New Orders Data Shows Continued Recovery

By February 24, 2011Economy

January new orders for manufactured durable goods rose 2.7 percent over December 2010, according to data released today by the Census Bureau. Overall, the data released today indicate that the manufacturing sector is continuing the recovery that began last year.

Excluding the volatile transportation equipment sector, January new orders for durable goods were actually 3.6 percent below December. This, though, follows several months of strong growth, and should not be read as a reversal of the manufacturing recovery that has been taking place. Even with the January pause, new orders excluding transportation equipment were up 12.3 percent over January 2010 – showing continued good growth. Unfilled orders excluding transportation corroborate growth prospects, jumping 12.6 percent over the 2010 period.

New orders for transportation equipment soared 27.6 percent in January, making up for weak orders in earlier months.
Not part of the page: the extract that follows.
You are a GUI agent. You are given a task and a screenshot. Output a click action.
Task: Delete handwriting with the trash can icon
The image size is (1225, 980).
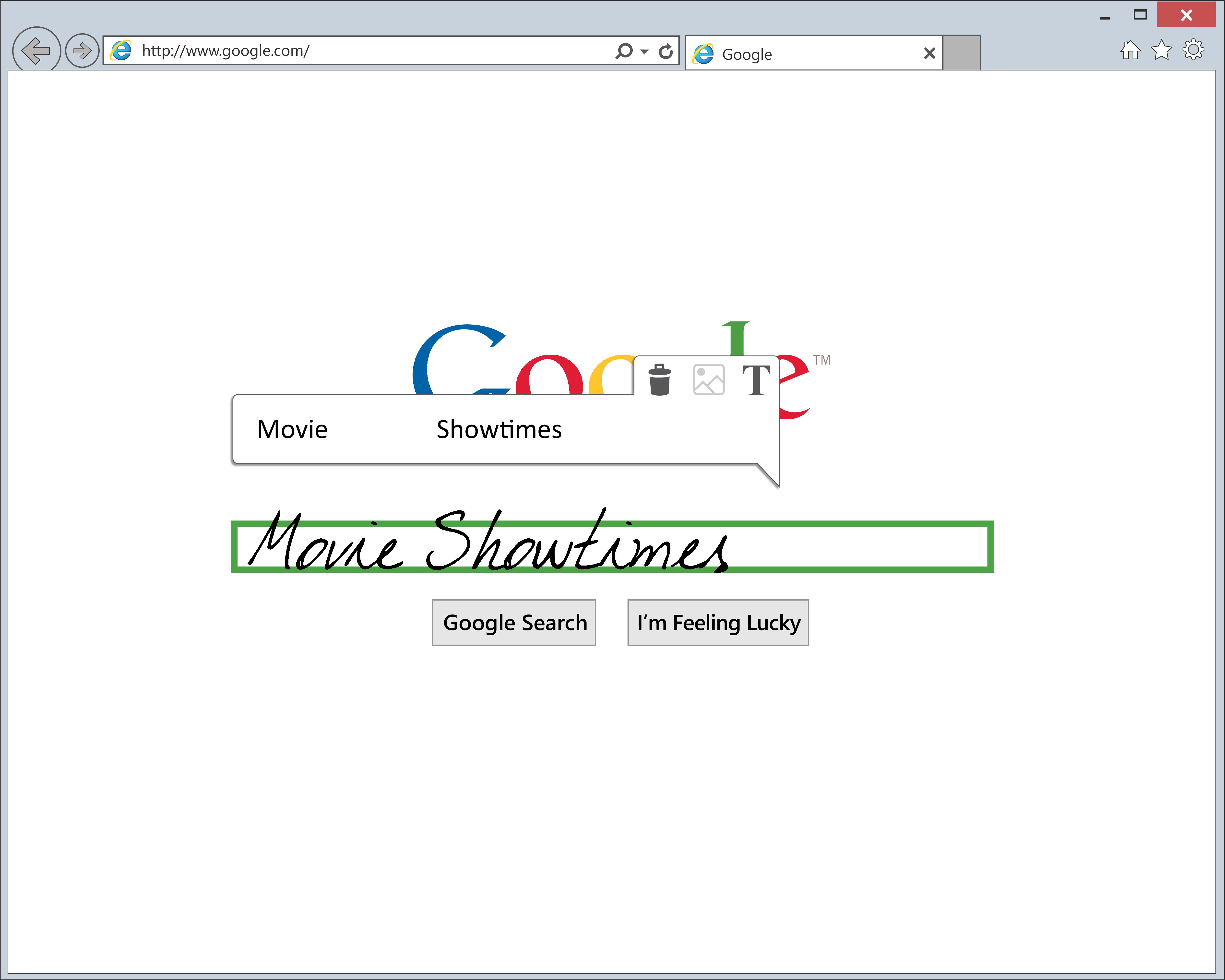(x=659, y=379)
Even with the sharp jump in January, new orders for transportation equipment were still 2.5 percent below January 2010. Nevertheless, the transportation sector has $476 billion of unfilled orders – nearly 70 percent of which are for civilian aircraft.

Actual factory shipments of durable goods rose a slow 0.3 percent in January, and were up 5.8 percent over January 2010. The fact that new orders grew faster than shipments indicates the prospect of a pickup in shipments in the coming months.

The durable goods sector is extremely important to manufacturing, as nearly two-thirds of all manufacturing employment is in that sector. The recovery in durable goods manufacturing is resulting in job creation, with 190,000 more jobs in January 2011 than in the year-earlier period. That more than offset the 38,000 drop in non-durable employment during that same period.